Stick with 235/40-18 and 265/35-18. I have this set up with Dinan Stage 3 suspension and have not experienced rubbing in the two years that I've had this combination.


----------



## tms0425 (Mar 14, 2004)

*Where to find someone to roll fenders?*

I have a little bit of rubbing over whoop de do's with my 265/35-18's on 18x9's.

How do you find someone reputable who would have the correct tool and could do the rolling, wheel liners, or pull the fenders if necessary? Do you just start calling body shops? I'm not confident enough to just get the tool and do it myself.

If any of the Tire Rack guys know anyone in Northern Indiana who does this that would be great.


----------



## Twenties (Mar 5, 2004)

Go 265/35 max in rear. Make sure your offset is 18-22 range. You should be fine with this combo but seems like some still have trouble. No one will guarantee you anything when go aggressive with wheels and tires. If they do run.
I run 275s in rear, fenders are rolled, liners are "trimmed" (didn't try M5 liners) and they do rub under the more extreme conditions everyone else has mentioned above. I don't mind too much b/c i'm on 20s so i kinda expected it. If it were 18s i'd be more upset.


----------



## M5 LITE (Oct 29, 2003)

I currently have 18x8.5 and P245/45YR18 front and 18x9.5 and P275/35YR18 rear wheels/tires. The fornt don't rub at all, but the rear do slightly over large bumps and/or when the suspension compresses over undulations in the road.

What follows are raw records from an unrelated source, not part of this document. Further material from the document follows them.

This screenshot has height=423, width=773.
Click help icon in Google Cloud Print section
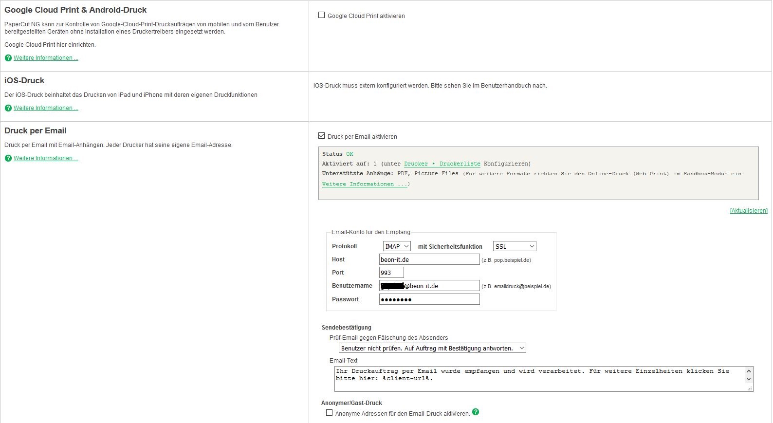(8, 58)
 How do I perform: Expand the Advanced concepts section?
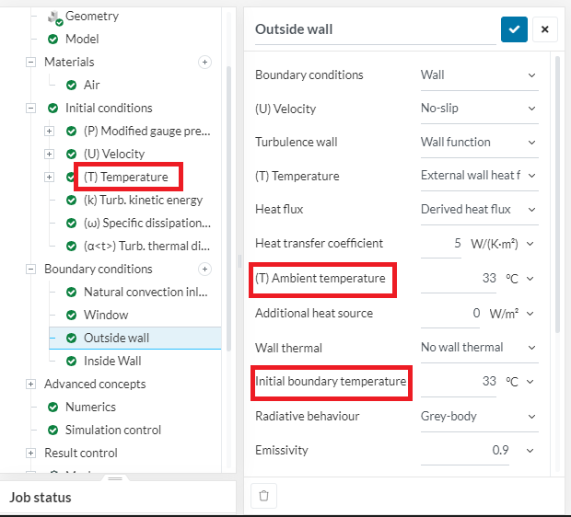[x=31, y=384]
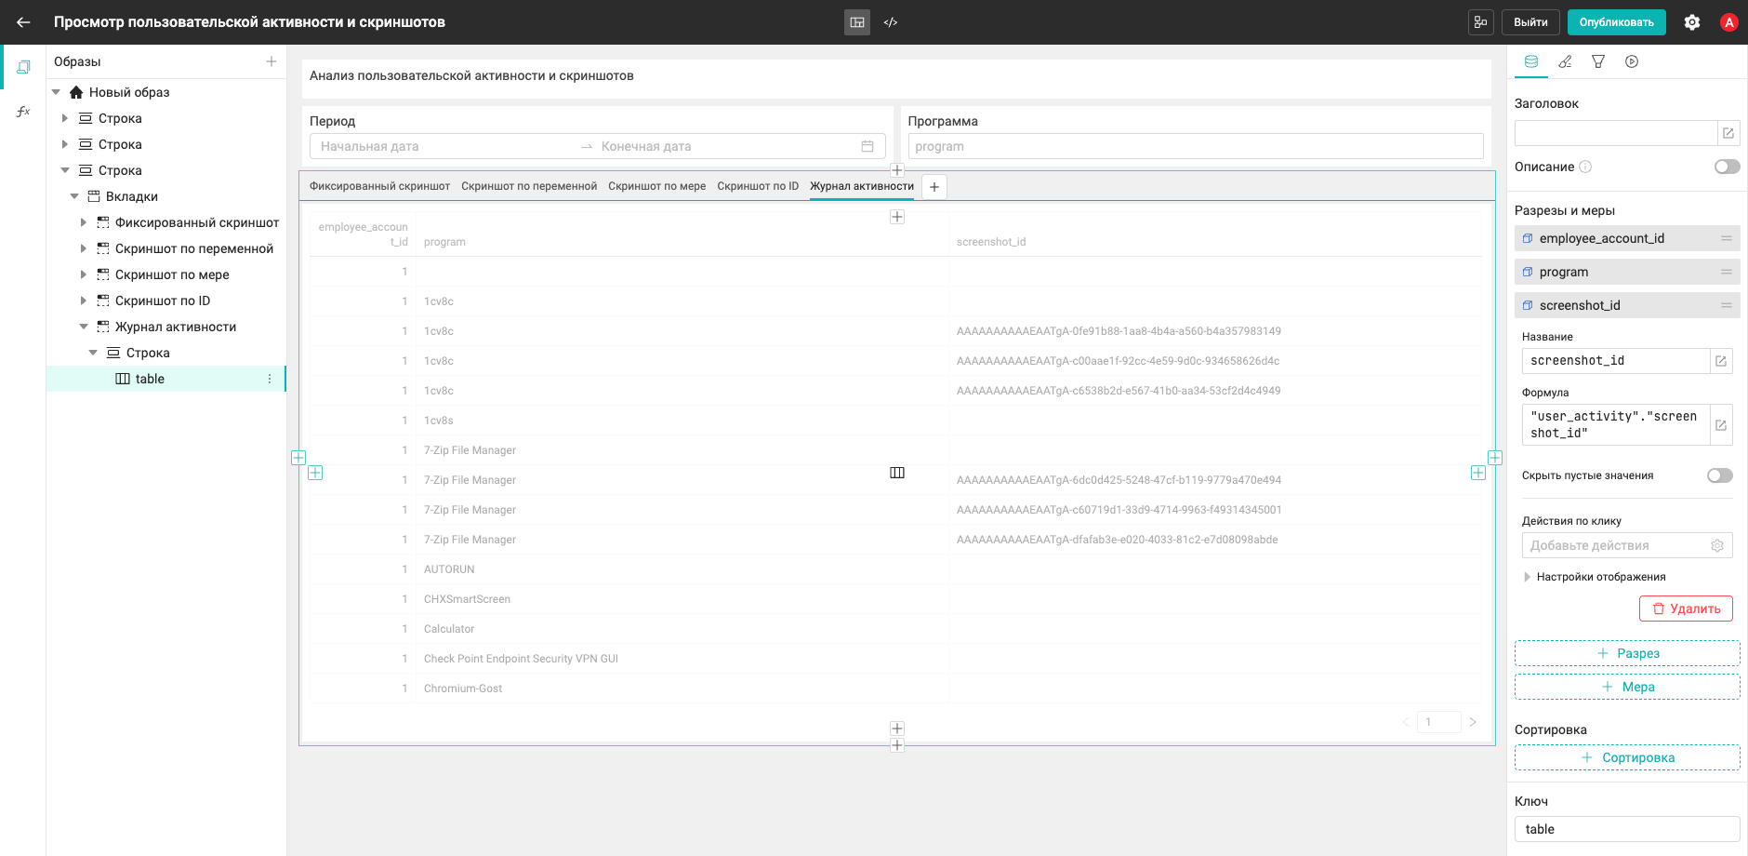The height and width of the screenshot is (856, 1748).
Task: Open calendar icon in period field
Action: click(867, 146)
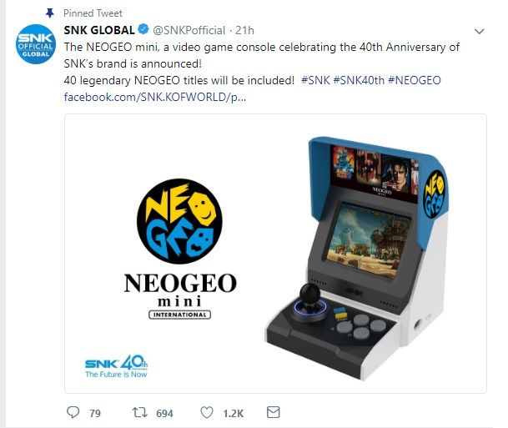
Task: Open the NEOGEO mini console image
Action: pyautogui.click(x=275, y=254)
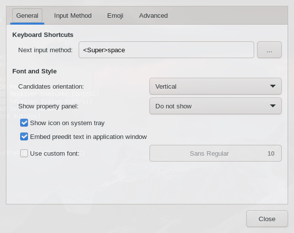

I'm about to install M5 rear fenderliners and also replace the suspension with H&R springs and Koni Yellow shocks. Once I get that all installed, I see how everything goes then. But for now, here's how it looks with the stock sport suspension...


----------



## jvr826 (Apr 22, 2002)

BrettInLJ said:


> That is good to know, because I'm trying to decide between Hamann HM2's and BBS RK's. I don't want to roll fenders or install liners either.
> 
> Does anyone know the weight of the 18x8.5 HM2's?


I have these and the combined weight with new 245/40-18 S-03's is 50lbs according to the Wheel Exchange - that was the shipping weight of each when I ordered them.


----------



## BrettInLJ (Oct 3, 2003)

jvr530i said:


> I have these and the combined weight with new 245/40-18 S-03's is 50lbs according to the Wheel Exchange - that was the shipping weight of each when I ordered them.

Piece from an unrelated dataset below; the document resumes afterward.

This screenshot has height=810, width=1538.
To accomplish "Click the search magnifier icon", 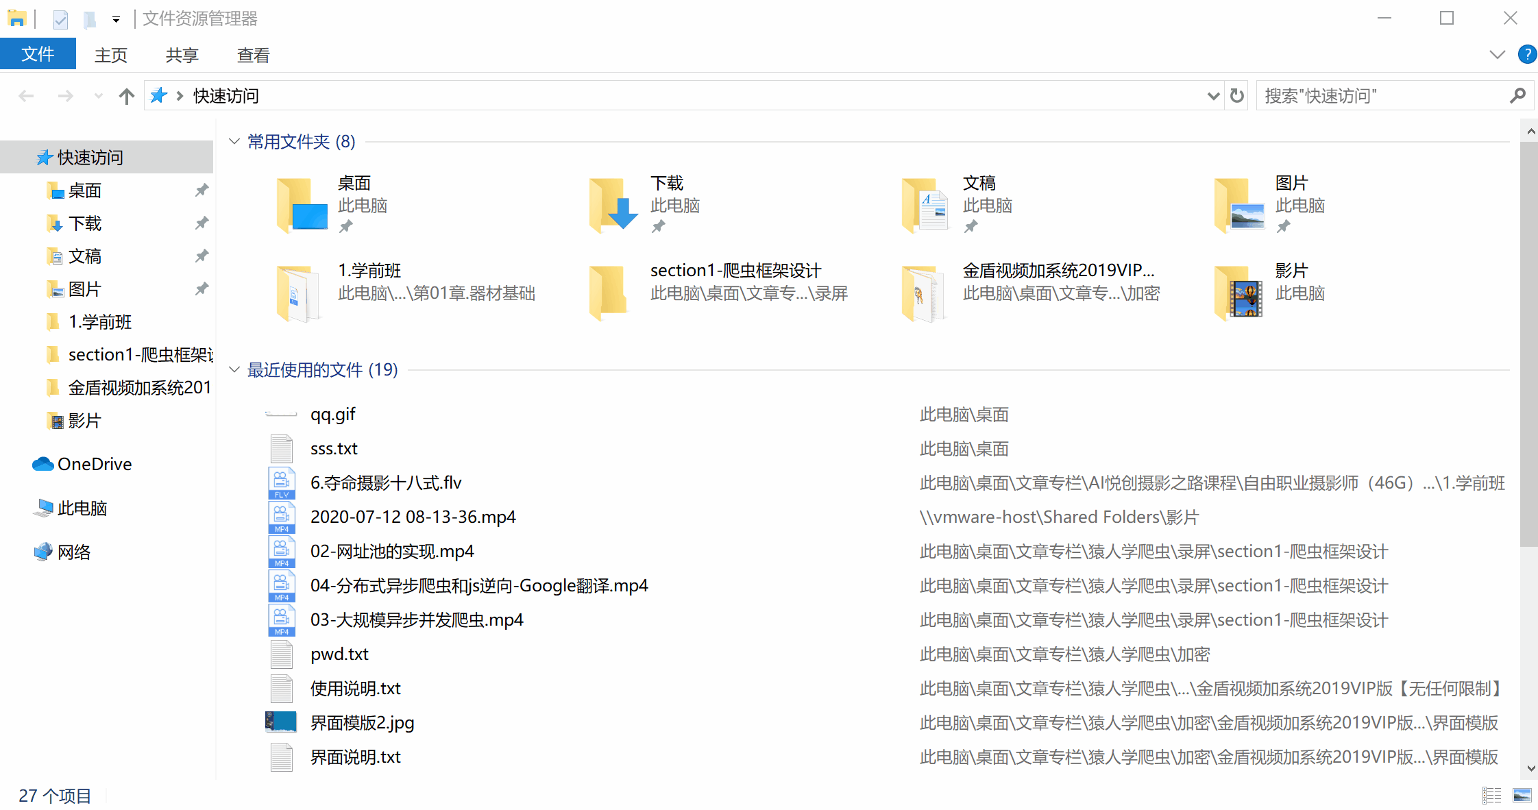I will (1517, 96).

That's funny, the Hammans didn't come up when I searched for wheels for my car on TireRack. Am I doing something wrong?

The BBS RK's are 18 x 8.5 and listed as 13mm offset, and these do come up as fitting. Is that too small of offset after all, considering the above comments?


----------



## Twenties (Mar 5, 2004)

*Offset*

Brett:

As far as offset for your front wheels here what i know. I run 9.0" wide in front on 22mm offset. You want to run 8.5" wide on 13mm offset.

1" = 25.4 mm.

The offset you want to run is a 9mm difference from mine, meaning sticks out 9/25 (0.36") of an inch more.

However, since the wheel is 0.50" narrower (.25" on each side of the hub) that would mean that your set-up would actually only stick out (0.36-0.25=0.11" more) meaning 2mm more. This will likely still clear your fenders.

The reason people suggest 18-22mm is because this is a conservative figure, assuming your using wider wheels (i.e. 9-10"). When you use narrower wheels you can increase (lower number) offset to get more aggressive look of wider wheels.

Twenties


----------